● Task instructions:
Output exactly the span of lines beginning with the one that holds "[Your consent preferences" and ending with the last line of the data below.

(Stored items)
= = = = =

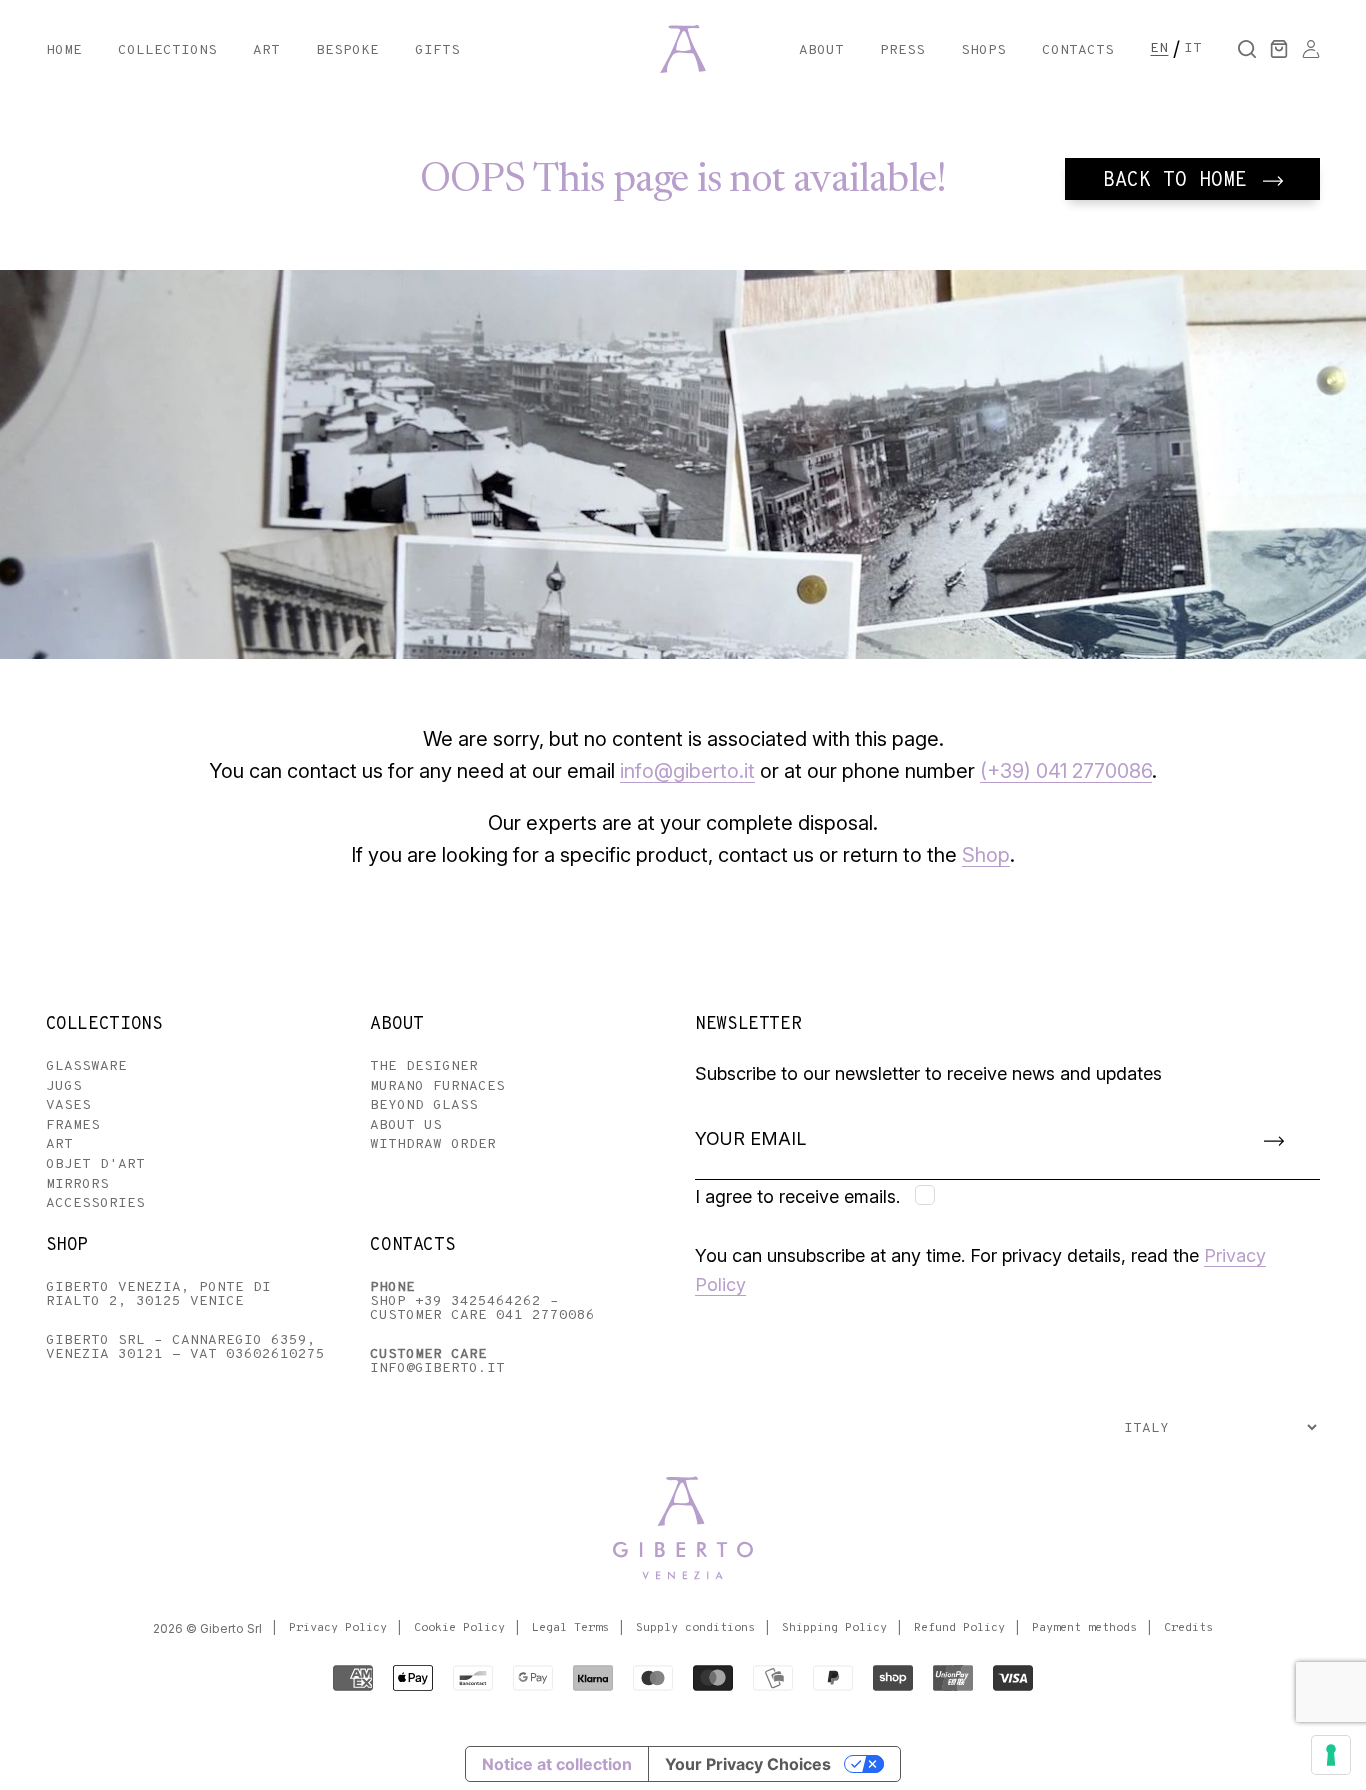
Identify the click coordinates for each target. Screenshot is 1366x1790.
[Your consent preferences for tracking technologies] (1331, 1755)
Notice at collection (557, 1764)
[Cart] (1279, 49)
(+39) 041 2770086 (1066, 771)
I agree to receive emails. (797, 1196)
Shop (986, 855)
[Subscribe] (1274, 1140)
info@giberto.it (687, 771)
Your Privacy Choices (748, 1764)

= = = = =

● Solution:
[Your consent preferences for tracking technologies] (1331, 1755)
Notice at collection (557, 1764)
[Cart] (1279, 49)
(+39) 041 2770086 (1066, 771)
I agree to receive emails. (797, 1196)
Shop (986, 855)
[Subscribe] (1274, 1140)
info@giberto.it (687, 771)
Your Privacy Choices (748, 1764)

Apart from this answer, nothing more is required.